Records provided:
══════════
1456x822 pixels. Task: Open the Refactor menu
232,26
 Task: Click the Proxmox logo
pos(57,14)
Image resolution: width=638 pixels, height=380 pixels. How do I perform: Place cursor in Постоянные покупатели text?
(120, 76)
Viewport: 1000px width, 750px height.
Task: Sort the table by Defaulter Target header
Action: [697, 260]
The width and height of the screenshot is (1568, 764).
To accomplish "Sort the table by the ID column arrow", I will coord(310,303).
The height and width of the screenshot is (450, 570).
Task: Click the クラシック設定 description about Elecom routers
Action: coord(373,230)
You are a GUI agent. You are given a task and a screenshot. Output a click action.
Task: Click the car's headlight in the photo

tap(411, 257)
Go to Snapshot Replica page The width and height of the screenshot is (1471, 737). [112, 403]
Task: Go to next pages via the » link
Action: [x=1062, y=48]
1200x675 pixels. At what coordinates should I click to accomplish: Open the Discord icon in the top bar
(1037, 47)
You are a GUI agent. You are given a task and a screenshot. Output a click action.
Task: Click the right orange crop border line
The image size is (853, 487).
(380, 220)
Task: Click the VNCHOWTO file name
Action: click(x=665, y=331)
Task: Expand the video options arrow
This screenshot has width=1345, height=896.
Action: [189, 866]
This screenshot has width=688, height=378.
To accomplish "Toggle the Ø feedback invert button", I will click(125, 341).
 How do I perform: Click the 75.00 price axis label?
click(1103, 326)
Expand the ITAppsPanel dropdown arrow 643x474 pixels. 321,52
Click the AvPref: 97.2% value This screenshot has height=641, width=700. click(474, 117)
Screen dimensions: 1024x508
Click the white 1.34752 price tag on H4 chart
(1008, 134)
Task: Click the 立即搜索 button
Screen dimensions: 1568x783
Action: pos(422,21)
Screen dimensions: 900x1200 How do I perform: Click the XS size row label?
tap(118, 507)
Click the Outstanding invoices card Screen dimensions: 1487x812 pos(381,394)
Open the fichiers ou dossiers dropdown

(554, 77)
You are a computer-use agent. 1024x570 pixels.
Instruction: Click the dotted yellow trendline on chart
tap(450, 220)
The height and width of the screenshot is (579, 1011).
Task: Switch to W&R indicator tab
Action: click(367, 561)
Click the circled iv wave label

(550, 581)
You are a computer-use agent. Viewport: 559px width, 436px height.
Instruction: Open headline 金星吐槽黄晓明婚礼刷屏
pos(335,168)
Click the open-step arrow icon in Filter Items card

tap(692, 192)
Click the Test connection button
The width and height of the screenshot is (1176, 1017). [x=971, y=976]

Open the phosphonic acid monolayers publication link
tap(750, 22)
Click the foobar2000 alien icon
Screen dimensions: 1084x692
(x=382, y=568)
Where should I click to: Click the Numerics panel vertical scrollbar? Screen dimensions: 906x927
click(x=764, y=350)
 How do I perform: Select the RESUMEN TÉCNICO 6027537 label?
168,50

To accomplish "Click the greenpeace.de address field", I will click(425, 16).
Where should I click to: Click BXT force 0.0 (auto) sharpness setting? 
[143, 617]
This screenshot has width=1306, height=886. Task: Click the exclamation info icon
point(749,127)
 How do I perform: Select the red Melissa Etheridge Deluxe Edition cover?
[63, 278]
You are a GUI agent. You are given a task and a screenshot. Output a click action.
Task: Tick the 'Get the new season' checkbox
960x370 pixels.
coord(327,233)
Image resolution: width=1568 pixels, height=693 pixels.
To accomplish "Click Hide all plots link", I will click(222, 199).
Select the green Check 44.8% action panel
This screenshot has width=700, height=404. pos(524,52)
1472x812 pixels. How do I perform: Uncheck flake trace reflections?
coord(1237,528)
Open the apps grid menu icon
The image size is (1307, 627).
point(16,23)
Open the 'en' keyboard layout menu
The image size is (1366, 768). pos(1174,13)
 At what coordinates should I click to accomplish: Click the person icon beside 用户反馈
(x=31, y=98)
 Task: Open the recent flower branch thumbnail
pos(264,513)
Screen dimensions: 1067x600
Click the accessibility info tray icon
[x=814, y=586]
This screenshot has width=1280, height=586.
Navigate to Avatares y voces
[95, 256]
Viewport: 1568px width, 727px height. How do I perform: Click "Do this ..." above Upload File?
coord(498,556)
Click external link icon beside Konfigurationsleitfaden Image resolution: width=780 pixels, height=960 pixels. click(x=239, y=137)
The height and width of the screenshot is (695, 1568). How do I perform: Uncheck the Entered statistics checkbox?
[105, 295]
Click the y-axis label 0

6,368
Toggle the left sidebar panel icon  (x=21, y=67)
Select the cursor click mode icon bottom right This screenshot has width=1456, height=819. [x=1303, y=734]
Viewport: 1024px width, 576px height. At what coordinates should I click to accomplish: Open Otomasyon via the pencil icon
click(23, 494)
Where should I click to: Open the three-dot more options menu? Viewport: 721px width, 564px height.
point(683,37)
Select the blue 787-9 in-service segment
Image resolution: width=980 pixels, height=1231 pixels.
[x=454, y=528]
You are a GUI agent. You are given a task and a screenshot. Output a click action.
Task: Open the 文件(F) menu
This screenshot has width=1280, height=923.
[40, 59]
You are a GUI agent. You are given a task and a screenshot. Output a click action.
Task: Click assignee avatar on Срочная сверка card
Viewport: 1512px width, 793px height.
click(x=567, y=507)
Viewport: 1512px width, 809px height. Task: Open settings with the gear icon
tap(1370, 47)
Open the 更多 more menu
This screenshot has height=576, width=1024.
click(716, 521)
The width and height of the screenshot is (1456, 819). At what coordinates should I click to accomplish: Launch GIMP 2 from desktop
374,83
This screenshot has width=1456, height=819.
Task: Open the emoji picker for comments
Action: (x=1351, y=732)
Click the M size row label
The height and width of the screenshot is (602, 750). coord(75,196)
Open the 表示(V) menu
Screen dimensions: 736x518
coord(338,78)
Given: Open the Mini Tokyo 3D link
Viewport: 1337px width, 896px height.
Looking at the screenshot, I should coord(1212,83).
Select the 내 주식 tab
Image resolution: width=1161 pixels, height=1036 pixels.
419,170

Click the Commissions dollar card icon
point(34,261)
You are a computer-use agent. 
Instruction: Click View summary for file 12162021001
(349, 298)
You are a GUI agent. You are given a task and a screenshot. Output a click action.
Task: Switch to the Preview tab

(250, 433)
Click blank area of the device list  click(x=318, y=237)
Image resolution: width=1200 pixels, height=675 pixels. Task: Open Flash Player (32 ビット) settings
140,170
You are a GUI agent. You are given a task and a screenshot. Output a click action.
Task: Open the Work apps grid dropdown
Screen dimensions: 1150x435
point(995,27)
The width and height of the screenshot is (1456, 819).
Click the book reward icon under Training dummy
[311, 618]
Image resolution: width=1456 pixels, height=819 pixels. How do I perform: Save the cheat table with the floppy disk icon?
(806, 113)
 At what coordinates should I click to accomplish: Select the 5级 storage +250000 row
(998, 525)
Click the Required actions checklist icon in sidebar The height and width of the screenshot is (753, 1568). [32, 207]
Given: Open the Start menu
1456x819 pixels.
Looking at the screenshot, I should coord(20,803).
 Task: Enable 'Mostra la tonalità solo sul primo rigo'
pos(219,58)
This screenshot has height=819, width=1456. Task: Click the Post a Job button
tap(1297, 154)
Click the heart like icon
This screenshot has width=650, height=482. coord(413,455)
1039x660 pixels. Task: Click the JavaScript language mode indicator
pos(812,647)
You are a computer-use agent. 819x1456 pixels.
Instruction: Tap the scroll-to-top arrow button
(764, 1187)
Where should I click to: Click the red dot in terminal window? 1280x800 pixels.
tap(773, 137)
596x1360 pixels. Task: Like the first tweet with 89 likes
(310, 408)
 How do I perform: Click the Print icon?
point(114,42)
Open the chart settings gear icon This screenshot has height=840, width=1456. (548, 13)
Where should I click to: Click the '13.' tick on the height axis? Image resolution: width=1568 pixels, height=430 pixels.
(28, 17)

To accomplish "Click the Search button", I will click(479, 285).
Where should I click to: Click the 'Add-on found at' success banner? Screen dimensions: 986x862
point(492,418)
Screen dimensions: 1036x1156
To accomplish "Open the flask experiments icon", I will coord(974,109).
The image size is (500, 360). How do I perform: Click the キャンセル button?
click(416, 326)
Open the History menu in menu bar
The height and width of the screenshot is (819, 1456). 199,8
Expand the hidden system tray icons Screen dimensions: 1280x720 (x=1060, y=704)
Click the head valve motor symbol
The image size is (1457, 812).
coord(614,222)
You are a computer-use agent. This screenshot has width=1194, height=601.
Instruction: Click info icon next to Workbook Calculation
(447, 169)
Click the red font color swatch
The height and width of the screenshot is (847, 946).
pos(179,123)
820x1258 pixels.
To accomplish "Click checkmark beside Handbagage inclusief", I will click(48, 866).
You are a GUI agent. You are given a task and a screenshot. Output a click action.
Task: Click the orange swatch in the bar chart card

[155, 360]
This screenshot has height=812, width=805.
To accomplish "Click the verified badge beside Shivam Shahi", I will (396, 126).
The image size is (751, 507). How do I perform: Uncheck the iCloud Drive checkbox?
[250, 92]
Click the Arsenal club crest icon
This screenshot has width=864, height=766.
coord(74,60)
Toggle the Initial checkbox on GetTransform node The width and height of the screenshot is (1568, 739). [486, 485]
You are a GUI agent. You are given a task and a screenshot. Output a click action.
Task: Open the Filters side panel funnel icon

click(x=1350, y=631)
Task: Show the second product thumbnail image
══════════
Aim:
Return, unchanged, the lines of the listing from the line containing "The width and height of the screenshot is (1568, 764)." through the line containing "Action: [x=1062, y=48]", including both of those lines.

Output:
The width and height of the screenshot is (1568, 764).
To accomplish "Sort the table by the ID column arrow", I will coord(310,303).
The height and width of the screenshot is (450, 570).
Task: Click the クラシック設定 description about Elecom routers
Action: coord(373,230)
You are a GUI agent. You are given a task and a screenshot. Output a click action.
Task: Click the car's headlight in the photo

tap(411, 257)
Go to Snapshot Replica page The width and height of the screenshot is (1471, 737). [112, 403]
Task: Go to next pages via the » link
Action: [x=1062, y=48]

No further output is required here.